*** Provided information Section Begins ***

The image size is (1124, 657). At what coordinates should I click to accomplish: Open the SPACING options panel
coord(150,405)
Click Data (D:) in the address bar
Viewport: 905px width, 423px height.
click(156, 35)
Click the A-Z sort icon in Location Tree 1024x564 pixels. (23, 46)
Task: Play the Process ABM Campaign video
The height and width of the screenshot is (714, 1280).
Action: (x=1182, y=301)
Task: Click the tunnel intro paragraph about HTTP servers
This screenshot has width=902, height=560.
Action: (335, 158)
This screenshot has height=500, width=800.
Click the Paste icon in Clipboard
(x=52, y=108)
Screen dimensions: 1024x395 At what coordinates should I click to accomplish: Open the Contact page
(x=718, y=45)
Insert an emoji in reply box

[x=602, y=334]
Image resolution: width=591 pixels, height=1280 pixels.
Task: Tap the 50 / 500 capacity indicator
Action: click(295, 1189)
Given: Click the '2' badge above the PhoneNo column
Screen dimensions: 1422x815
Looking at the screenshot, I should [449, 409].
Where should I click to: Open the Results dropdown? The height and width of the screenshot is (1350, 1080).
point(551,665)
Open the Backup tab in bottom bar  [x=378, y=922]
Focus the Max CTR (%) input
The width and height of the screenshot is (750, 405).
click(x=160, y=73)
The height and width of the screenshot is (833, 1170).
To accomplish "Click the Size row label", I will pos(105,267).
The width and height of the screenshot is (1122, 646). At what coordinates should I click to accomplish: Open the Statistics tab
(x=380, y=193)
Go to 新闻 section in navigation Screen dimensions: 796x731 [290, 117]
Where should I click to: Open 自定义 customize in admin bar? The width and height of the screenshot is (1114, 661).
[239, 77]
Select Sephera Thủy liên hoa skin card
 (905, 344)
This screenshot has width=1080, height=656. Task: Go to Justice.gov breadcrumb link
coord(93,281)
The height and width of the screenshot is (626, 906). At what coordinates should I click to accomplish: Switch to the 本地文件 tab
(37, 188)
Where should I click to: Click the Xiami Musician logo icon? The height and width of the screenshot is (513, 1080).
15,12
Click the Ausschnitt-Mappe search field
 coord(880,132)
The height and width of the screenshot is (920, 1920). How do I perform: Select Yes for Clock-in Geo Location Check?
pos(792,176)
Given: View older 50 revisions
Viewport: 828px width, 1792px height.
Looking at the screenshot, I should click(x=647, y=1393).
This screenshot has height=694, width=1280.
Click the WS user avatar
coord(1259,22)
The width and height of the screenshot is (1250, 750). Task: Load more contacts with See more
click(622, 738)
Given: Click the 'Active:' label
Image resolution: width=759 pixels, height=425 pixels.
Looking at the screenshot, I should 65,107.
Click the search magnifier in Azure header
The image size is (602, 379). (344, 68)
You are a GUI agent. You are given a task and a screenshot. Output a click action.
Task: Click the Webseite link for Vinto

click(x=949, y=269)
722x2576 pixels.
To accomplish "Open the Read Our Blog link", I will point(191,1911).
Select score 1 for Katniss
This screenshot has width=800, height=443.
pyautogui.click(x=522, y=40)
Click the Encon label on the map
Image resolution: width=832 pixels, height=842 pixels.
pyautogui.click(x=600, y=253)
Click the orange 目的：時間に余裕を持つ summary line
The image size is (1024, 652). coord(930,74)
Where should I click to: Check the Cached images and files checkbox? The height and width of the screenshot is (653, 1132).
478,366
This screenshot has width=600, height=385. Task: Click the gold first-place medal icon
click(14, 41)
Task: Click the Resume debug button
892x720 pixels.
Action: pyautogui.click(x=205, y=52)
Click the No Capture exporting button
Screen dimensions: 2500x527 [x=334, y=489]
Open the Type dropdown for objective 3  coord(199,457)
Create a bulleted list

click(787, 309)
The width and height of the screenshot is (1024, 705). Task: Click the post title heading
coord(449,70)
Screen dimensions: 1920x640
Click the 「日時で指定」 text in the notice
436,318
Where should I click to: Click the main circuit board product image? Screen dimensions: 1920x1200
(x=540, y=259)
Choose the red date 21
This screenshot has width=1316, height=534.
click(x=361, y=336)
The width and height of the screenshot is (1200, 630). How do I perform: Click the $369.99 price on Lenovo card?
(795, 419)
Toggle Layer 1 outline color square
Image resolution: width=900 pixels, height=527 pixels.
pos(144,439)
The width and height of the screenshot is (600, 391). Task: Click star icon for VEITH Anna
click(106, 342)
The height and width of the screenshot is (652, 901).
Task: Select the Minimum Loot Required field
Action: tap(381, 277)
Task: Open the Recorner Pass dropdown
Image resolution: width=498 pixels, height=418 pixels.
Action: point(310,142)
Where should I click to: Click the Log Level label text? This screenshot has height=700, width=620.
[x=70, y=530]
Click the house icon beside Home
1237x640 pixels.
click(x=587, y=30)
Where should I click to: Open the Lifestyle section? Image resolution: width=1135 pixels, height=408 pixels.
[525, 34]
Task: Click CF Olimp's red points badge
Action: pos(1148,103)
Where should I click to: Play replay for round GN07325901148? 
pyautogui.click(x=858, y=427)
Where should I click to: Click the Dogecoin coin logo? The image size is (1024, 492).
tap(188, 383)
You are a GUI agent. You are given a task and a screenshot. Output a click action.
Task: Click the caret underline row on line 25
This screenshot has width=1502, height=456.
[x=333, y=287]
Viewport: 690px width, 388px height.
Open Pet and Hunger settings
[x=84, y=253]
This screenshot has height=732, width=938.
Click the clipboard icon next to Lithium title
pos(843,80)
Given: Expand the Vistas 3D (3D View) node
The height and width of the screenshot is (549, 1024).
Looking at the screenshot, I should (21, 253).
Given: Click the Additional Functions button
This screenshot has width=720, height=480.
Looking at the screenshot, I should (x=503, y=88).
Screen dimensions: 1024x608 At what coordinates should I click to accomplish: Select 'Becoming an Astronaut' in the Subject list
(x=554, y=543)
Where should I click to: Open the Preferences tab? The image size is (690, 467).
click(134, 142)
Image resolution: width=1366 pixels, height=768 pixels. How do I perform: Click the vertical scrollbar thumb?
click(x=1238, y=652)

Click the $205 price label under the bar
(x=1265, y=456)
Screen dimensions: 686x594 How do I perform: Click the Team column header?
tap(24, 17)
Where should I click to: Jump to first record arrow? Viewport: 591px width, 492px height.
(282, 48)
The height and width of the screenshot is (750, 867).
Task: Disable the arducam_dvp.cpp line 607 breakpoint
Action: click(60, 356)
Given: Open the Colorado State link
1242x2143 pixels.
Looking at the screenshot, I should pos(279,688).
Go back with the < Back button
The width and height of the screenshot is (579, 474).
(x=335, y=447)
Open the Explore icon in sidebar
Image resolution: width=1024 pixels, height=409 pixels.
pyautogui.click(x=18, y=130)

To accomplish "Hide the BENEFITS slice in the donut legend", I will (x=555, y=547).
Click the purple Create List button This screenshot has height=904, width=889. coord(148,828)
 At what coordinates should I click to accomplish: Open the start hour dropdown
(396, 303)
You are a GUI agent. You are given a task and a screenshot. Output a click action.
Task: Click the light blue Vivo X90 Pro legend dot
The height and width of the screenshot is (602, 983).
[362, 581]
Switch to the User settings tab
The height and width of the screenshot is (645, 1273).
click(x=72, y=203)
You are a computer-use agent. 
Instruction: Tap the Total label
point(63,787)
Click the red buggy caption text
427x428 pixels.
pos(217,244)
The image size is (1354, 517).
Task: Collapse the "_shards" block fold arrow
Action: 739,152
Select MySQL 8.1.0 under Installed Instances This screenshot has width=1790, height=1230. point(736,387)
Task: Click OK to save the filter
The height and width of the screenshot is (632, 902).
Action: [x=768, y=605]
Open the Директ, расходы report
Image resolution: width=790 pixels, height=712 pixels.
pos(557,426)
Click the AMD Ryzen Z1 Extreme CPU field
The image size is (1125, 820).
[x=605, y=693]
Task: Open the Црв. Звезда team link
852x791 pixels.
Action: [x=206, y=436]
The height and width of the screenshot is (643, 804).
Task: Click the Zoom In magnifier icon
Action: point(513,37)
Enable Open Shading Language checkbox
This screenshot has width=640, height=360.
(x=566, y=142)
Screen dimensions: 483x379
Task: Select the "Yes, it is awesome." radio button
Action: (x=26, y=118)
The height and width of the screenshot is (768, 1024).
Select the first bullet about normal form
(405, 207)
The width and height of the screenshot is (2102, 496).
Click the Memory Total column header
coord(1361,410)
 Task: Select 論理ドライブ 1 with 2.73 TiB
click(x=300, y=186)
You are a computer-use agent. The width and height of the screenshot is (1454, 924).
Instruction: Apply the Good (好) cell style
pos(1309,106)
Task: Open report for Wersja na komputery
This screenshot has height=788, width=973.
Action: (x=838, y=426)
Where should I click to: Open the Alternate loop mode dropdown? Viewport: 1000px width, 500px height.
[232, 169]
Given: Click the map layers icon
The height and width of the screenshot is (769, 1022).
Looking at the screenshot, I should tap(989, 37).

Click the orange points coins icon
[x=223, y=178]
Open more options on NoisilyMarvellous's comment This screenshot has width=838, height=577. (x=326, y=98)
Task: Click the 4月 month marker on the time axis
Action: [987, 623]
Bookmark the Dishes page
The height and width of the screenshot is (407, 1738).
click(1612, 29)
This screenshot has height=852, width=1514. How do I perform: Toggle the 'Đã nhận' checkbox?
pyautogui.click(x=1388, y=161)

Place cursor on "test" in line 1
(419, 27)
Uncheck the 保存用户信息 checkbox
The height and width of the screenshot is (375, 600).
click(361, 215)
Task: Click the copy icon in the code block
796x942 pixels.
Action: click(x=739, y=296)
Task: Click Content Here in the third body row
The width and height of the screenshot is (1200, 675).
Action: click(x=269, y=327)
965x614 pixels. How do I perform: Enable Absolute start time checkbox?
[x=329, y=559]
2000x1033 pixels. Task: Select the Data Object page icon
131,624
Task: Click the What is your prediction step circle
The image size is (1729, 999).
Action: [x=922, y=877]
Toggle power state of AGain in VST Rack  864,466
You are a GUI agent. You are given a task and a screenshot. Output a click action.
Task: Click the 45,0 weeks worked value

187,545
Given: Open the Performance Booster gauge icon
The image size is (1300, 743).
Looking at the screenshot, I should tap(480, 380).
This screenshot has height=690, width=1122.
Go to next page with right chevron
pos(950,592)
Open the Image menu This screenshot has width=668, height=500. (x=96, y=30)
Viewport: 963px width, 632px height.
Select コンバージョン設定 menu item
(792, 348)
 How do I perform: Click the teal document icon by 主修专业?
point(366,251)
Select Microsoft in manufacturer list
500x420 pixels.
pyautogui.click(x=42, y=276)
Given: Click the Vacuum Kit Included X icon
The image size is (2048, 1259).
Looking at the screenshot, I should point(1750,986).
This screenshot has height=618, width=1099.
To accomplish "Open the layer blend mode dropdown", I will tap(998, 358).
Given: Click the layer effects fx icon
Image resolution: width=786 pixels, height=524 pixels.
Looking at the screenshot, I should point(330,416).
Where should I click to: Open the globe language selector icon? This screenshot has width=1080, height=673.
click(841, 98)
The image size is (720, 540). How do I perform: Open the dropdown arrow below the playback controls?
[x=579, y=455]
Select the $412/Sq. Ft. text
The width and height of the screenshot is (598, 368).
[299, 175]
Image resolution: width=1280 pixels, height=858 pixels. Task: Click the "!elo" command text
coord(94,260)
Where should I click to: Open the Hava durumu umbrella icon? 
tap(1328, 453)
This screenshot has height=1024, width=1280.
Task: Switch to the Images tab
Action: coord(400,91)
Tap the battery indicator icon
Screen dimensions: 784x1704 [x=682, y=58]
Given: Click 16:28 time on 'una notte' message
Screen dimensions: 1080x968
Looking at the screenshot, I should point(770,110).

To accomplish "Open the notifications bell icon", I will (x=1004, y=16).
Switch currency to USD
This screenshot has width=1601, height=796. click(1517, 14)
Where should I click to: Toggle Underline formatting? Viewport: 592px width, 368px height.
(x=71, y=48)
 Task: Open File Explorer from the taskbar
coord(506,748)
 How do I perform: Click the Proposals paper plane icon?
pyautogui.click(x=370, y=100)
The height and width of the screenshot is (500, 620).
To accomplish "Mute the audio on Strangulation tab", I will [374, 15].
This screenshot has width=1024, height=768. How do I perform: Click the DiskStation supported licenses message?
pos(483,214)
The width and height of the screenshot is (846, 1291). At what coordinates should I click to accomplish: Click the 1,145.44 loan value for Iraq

*** Provided information Section Ends ***

## Directions for this task:
Look back at the entries above. Retype the line with "796x942 pixels.", the line with "Viewport: 963px width, 632px height.", and all lines in between.

## Output:
796x942 pixels.
Action: click(x=739, y=296)
Task: Click Content Here in the third body row
The width and height of the screenshot is (1200, 675).
Action: click(x=269, y=327)
965x614 pixels. How do I perform: Enable Absolute start time checkbox?
[x=329, y=559]
2000x1033 pixels. Task: Select the Data Object page icon
131,624
Task: Click the What is your prediction step circle
The image size is (1729, 999).
Action: [x=922, y=877]
Toggle power state of AGain in VST Rack  864,466
You are a GUI agent. You are given a task and a screenshot. Output a click action.
Task: Click the 45,0 weeks worked value

187,545
Given: Open the Performance Booster gauge icon
The image size is (1300, 743).
Looking at the screenshot, I should tap(480, 380).
This screenshot has height=690, width=1122.
Go to next page with right chevron
pos(950,592)
Open the Image menu This screenshot has width=668, height=500. (x=96, y=30)
Viewport: 963px width, 632px height.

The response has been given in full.